ACTIVITY –
What is needed is an exact copy of the data that follows.

MATERIAL TO PROCESS –
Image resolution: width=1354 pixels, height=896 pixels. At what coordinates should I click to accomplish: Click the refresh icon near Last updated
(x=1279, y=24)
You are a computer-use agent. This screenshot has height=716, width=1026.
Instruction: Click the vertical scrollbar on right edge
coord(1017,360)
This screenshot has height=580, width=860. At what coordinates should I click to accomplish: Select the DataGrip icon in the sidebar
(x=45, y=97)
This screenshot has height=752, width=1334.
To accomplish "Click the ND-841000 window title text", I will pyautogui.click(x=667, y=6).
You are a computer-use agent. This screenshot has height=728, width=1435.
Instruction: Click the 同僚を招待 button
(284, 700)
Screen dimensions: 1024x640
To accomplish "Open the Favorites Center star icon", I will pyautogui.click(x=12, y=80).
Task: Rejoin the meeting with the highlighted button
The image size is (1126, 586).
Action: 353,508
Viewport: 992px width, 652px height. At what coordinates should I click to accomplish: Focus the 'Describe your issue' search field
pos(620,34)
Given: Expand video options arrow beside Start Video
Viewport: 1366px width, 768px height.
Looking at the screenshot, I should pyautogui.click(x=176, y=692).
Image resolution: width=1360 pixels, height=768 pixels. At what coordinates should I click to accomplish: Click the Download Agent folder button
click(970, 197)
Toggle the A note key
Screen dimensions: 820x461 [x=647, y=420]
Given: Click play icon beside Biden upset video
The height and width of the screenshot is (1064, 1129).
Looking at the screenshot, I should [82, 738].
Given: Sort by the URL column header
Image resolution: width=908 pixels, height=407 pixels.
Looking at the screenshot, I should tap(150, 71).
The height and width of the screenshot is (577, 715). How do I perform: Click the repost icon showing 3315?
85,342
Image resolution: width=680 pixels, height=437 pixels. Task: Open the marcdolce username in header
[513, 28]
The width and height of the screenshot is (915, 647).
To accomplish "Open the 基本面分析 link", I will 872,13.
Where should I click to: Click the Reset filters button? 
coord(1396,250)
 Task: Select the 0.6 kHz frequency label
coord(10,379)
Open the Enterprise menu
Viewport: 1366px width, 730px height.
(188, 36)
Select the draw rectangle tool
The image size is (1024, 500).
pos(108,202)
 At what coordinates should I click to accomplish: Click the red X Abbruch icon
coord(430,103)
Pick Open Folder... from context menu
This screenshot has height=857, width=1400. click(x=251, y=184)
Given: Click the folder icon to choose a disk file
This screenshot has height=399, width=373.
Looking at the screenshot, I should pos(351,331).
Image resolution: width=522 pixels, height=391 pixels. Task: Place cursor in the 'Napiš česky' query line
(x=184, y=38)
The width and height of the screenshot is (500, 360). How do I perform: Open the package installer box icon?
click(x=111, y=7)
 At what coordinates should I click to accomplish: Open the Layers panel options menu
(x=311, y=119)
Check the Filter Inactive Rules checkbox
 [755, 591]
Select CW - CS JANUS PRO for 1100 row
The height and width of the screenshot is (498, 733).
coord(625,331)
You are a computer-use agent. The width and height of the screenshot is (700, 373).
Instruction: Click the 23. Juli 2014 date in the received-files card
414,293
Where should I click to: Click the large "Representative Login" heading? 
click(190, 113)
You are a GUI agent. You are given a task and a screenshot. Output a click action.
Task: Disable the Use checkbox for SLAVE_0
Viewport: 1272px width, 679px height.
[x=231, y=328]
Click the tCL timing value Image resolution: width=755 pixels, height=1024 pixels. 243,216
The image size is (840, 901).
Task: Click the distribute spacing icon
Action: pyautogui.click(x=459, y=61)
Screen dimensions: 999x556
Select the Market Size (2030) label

EXERCISE OUTPUT –
Image resolution: width=1354 pixels, height=896 pixels. At what coordinates should I click to accomplish: Click the refresh icon near Last updated
(x=1279, y=24)
You are a computer-use agent. This screenshot has height=716, width=1026.
Instruction: Click the vertical scrollbar on right edge
coord(1017,360)
This screenshot has height=580, width=860. At what coordinates should I click to accomplish: Select the DataGrip icon in the sidebar
(x=45, y=97)
This screenshot has height=752, width=1334.
To accomplish "Click the ND-841000 window title text", I will pyautogui.click(x=667, y=6).
You are a computer-use agent. This screenshot has height=728, width=1435.
Instruction: Click the 同僚を招待 button
(284, 700)
Screen dimensions: 1024x640
To accomplish "Open the Favorites Center star icon", I will pyautogui.click(x=12, y=80).
Task: Rejoin the meeting with the highlighted button
The image size is (1126, 586).
Action: 353,508
Viewport: 992px width, 652px height. At what coordinates should I click to accomplish: Focus the 'Describe your issue' search field
pos(620,34)
Given: Expand video options arrow beside Start Video
Viewport: 1366px width, 768px height.
Looking at the screenshot, I should pyautogui.click(x=176, y=692).
Image resolution: width=1360 pixels, height=768 pixels. At what coordinates should I click to accomplish: Click the Download Agent folder button
click(970, 197)
Toggle the A note key
Screen dimensions: 820x461 [x=647, y=420]
Given: Click play icon beside Biden upset video
The height and width of the screenshot is (1064, 1129).
Looking at the screenshot, I should [82, 738].
Given: Sort by the URL column header
Image resolution: width=908 pixels, height=407 pixels.
Looking at the screenshot, I should tap(150, 71).
The height and width of the screenshot is (577, 715). How do I perform: Click the repost icon showing 3315?
85,342
Image resolution: width=680 pixels, height=437 pixels. Task: Open the marcdolce username in header
[513, 28]
The width and height of the screenshot is (915, 647).
To accomplish "Open the 基本面分析 link", I will 872,13.
Where should I click to: Click the Reset filters button? 
coord(1396,250)
 Task: Select the 0.6 kHz frequency label
coord(10,379)
Open the Enterprise menu
Viewport: 1366px width, 730px height.
(188, 36)
Select the draw rectangle tool
The image size is (1024, 500).
pos(108,202)
 At what coordinates should I click to accomplish: Click the red X Abbruch icon
coord(430,103)
Pick Open Folder... from context menu
This screenshot has height=857, width=1400. click(x=251, y=184)
Given: Click the folder icon to choose a disk file
This screenshot has height=399, width=373.
Looking at the screenshot, I should pos(351,331).
Image resolution: width=522 pixels, height=391 pixels. Task: Place cursor in the 'Napiš česky' query line
(x=184, y=38)
The width and height of the screenshot is (500, 360). How do I perform: Open the package installer box icon?
click(x=111, y=7)
 At what coordinates should I click to accomplish: Open the Layers panel options menu
(x=311, y=119)
Check the Filter Inactive Rules checkbox
 [755, 591]
Select CW - CS JANUS PRO for 1100 row
The height and width of the screenshot is (498, 733).
coord(625,331)
You are a computer-use agent. The width and height of the screenshot is (700, 373).
Instruction: Click the 23. Juli 2014 date in the received-files card
414,293
Where should I click to: Click the large "Representative Login" heading? 
click(190, 113)
You are a GUI agent. You are given a task and a screenshot. Output a click action.
Task: Disable the Use checkbox for SLAVE_0
Viewport: 1272px width, 679px height.
[x=231, y=328]
Click the tCL timing value Image resolution: width=755 pixels, height=1024 pixels. 243,216
The image size is (840, 901).
Task: Click the distribute spacing icon
Action: pyautogui.click(x=459, y=61)
Screen dimensions: 999x556
Select the Market Size (2030) label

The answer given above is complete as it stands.